Stored records
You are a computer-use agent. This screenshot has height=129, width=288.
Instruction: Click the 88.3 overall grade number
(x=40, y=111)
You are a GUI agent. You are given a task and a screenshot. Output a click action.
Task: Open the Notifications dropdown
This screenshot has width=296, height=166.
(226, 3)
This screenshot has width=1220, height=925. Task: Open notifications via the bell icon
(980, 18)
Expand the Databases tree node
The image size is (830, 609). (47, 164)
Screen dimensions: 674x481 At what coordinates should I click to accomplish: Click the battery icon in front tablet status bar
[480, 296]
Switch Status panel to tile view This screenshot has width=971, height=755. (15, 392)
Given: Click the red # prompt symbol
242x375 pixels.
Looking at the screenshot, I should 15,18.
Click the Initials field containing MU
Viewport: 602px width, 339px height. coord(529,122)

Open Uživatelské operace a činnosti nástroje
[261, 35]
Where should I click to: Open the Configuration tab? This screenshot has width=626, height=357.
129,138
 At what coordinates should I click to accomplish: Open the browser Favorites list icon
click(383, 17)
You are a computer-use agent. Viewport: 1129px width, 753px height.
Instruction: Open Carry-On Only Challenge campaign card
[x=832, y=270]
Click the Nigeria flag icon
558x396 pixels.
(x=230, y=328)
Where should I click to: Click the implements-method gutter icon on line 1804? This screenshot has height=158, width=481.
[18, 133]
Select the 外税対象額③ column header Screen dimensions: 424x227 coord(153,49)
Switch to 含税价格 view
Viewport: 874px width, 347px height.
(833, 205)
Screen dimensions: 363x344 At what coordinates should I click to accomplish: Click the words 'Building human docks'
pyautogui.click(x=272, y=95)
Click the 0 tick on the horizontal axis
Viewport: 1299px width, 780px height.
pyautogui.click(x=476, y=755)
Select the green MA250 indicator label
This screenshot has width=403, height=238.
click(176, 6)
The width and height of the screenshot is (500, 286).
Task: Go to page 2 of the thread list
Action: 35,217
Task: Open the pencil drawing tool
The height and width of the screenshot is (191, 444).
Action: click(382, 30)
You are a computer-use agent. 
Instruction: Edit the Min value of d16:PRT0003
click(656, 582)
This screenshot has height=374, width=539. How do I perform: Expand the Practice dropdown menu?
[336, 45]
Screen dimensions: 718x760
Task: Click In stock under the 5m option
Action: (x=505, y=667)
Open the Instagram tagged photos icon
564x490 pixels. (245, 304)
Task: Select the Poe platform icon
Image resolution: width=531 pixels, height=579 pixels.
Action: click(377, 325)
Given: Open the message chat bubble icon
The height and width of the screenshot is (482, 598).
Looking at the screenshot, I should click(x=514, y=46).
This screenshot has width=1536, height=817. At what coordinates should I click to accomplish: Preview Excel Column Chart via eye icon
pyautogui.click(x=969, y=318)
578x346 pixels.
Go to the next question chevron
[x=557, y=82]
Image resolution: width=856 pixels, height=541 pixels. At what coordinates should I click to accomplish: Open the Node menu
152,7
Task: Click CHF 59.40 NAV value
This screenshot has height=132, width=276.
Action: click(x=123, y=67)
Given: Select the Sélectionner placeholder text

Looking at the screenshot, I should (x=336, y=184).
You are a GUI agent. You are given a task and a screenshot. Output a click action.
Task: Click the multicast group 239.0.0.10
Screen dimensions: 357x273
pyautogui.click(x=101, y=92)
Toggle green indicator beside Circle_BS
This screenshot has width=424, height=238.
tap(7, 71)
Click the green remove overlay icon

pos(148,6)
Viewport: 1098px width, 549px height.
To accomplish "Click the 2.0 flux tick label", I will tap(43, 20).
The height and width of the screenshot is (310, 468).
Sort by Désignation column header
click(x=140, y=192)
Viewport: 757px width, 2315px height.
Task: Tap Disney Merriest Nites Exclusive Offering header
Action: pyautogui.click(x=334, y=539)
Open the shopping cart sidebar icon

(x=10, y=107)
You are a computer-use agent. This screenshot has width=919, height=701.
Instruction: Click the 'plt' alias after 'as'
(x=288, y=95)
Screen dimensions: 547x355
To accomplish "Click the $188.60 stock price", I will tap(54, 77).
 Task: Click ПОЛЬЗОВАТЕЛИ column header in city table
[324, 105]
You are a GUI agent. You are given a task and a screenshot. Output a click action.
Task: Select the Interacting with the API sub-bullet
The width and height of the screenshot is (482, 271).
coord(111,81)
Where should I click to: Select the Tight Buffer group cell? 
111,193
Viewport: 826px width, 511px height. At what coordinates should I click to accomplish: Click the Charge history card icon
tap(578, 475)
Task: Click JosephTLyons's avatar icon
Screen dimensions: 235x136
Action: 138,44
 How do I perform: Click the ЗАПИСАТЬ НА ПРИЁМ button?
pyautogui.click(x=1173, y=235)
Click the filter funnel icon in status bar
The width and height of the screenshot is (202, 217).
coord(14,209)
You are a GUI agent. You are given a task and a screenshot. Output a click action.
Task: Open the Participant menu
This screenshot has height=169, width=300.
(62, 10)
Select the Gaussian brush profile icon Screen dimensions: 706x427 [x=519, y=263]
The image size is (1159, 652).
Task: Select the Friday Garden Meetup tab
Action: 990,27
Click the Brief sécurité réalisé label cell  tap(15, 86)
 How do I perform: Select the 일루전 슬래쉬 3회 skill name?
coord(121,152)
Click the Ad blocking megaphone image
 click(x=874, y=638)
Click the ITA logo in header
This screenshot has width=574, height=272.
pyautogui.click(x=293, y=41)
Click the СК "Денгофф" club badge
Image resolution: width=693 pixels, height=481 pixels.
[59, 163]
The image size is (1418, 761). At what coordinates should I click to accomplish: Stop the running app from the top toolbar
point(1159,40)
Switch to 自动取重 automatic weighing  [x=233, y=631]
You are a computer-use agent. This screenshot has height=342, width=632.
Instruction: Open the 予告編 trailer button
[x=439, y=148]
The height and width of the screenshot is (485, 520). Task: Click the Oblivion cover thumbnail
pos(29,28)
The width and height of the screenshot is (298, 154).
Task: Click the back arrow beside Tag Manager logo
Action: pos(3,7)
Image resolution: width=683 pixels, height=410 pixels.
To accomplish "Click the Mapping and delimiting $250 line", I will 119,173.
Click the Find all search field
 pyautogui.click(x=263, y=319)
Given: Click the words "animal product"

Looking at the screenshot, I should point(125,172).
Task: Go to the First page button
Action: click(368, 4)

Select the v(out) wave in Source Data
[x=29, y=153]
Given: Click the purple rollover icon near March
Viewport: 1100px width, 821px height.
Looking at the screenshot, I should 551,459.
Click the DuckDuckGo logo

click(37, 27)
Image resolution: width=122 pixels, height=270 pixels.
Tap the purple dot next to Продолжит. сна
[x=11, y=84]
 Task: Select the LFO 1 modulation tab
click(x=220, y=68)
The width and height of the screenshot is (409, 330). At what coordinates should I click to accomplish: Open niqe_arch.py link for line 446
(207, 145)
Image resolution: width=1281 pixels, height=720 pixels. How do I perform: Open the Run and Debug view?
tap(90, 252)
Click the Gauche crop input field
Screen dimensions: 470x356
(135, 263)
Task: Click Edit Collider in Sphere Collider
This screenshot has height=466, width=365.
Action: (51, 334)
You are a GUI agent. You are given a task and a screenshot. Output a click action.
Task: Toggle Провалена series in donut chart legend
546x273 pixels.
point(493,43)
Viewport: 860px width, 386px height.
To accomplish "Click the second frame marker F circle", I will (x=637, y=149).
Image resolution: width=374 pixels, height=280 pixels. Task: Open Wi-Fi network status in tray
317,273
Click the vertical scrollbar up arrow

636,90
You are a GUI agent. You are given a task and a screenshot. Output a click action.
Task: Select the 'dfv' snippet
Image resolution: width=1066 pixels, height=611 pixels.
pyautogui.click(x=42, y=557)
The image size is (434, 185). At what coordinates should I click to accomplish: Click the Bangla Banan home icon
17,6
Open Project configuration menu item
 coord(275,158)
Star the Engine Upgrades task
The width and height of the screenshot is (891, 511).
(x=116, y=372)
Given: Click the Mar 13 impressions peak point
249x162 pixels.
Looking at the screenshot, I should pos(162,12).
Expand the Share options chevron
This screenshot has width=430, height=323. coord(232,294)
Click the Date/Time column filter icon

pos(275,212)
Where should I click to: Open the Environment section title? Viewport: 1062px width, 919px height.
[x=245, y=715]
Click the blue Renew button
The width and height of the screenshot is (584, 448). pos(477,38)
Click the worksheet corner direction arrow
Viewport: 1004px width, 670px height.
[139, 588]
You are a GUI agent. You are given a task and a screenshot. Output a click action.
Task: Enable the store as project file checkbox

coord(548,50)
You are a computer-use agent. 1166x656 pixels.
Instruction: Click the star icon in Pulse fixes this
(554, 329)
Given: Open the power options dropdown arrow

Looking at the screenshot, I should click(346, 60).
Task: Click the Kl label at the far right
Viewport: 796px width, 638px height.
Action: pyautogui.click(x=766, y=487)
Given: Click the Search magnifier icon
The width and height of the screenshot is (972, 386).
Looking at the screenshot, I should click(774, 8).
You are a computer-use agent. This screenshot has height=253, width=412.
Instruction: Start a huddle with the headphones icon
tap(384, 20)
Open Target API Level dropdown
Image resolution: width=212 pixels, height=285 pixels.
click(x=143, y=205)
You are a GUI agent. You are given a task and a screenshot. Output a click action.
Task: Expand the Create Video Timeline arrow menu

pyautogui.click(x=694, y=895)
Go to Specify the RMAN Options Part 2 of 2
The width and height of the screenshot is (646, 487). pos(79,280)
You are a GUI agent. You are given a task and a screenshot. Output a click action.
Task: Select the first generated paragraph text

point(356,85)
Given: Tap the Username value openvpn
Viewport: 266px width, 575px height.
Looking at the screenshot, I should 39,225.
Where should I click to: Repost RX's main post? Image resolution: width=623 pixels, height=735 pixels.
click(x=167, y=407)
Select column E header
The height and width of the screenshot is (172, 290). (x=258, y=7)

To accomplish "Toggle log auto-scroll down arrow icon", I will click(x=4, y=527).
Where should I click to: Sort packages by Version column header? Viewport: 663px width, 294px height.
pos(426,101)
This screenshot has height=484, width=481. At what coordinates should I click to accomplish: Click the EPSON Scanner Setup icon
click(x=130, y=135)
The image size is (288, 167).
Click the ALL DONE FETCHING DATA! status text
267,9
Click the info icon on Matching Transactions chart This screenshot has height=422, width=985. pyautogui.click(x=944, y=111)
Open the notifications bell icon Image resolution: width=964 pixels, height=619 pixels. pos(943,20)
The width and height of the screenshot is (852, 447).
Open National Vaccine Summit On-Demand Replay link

■ **EXERCISE REQUIREMENTS**
All lines with the string "will" must be copied from the data.

■ **FINAL ANSWER**
To accomplish "Click the 2.0 flux tick label", I will tap(43, 20).
To accomplish "Click the $188.60 stock price", I will tap(54, 77).
To accomplish "Click the Mapping and delimiting $250 line", I will 119,173.
To accomplish "Click the second frame marker F circle", I will (x=637, y=149).
To accomplish "Toggle log auto-scroll down arrow icon", I will click(x=4, y=527).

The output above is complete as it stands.